Las etiquetas de seguridad son unos circuitos de radiofrecuencia insertados en unas pequeñas láminas de aluminio adheridas al producto que pasan inadvertidas para el consumidor, dado que suelen estar solapadas bajo la etiqueta o el código de barras. Al pasar por un lector de escáner, la etiqueta queda desactivada para siempre, sin tener que ser desprendida del artículo.
Las ventajas son evidentes. No sólo es un procedimiento rápido, sino que se realiza a distancia, no genera campos magnéticos y, por tanto, no daña las tarjetas de crédito, se puede colocar en superficies curvas y las etiquetas son fácilmente camuflables. Su coste unitario es de aproximadamente tres céntimos (unas cinco pesetas). Buenas razones para suponer que este procedimiento, o uno muy semejante, se acabará generalizando en el mercado.

Cajas sin cajeras

Con la incorporación de un chip, las tarjetas de radiofrecuencia no sólo pueden contribuir a reducir sustancialmente ese 1,25% de las ventas que los grandes establecimientos comerciales pierden por hurtos y extravíos, sino que también se convierten en un sistema muy eficaz para el seguimiento automático del producto desde que se fabrica hasta su salida de la tienda o en la realización de inventarios. “El artículo habla por sí mismo”, explica gráficamente Moro. Si se generalizase en todo tipo de productos ni siquiera harían falta cajeras, dado que el lector de escáner ofrecería automáticamente el importe total de los productos que lleva un cliente en su carro y su desglose, con solo pasar entre las antenas.
Este procedimiento puede estar en funcionamiento en cinco años, según Mariano Moro, y si no es posible implantarlo antes no es por problemas tecnológicos –bastaría con una adecuación de las antenas– sino por la necesidad de poner de acuerdo previamente a todos los participantes en la cadena de valor –fabricantes, distribuidores y comercios–. En algunos circuitos cerrados de producto, como las bibliotecas, ya comienza a utilizarse y propicia un control exacto de los libros en cada momento y en régimen de completo autoservicio sin necesidad de realizar fichas de préstamo.
La ventaja no se encuentra exclusivamente en la menor necesidad de cajeras o en el ahorro de tiempo para el consumidor, que no necesitaría hacer colas. La incorporación de etiquetas con chips en todos los productos permitiría una identificación sin errores y una trazabilidad perfecta de cada artículo desde la fábrica.

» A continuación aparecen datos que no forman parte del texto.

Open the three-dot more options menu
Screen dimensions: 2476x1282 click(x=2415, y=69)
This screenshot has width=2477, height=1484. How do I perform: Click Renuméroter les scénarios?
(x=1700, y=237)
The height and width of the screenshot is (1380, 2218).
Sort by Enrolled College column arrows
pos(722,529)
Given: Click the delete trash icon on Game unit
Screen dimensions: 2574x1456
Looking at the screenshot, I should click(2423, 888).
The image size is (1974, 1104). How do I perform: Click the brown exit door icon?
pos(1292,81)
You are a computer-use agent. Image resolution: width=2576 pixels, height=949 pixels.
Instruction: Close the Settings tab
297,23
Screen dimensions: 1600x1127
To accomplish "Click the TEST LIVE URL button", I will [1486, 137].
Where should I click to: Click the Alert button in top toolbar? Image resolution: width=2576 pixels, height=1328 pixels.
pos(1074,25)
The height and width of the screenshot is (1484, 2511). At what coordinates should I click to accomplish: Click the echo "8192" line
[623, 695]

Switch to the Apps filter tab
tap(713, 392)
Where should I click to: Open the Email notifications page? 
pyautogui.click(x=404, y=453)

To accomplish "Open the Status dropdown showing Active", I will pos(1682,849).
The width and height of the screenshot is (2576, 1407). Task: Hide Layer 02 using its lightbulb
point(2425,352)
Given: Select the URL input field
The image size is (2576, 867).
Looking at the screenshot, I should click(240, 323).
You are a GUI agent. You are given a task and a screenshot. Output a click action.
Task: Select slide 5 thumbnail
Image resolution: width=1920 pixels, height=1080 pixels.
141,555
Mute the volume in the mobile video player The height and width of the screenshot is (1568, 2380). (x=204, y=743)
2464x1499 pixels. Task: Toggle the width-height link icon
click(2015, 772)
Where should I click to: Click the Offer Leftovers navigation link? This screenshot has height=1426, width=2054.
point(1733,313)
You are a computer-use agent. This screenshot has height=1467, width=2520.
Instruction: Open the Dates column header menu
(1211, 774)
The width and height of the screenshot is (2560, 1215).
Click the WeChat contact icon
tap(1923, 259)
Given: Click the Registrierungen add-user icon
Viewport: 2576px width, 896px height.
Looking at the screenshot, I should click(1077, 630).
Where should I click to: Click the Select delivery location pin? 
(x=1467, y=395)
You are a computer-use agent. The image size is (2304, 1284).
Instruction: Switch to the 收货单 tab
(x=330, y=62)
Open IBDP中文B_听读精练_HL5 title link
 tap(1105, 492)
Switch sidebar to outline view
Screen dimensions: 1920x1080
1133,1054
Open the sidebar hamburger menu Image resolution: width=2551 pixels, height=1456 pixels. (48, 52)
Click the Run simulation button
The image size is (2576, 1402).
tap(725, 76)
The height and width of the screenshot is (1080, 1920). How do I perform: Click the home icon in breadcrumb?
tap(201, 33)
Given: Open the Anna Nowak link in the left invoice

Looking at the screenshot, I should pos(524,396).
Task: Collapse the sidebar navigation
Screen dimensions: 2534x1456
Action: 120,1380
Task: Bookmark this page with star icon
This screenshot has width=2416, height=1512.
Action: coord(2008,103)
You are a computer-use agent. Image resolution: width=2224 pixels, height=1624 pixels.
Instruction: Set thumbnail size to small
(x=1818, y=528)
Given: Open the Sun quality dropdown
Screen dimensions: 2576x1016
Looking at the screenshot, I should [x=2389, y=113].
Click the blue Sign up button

Bastaría con pasar los palés o los camiones enteros por un lector de radiofrecuencias para controlar la recepción de pedidos, tener un inventario exacto de almacenes o expositores o saber qué productos frescos están próximos a caducar. Algo que no resulta tan sencillo con métodos convencionales en un hipermercado con decenas de miles de referencias y millones de artículos en stock.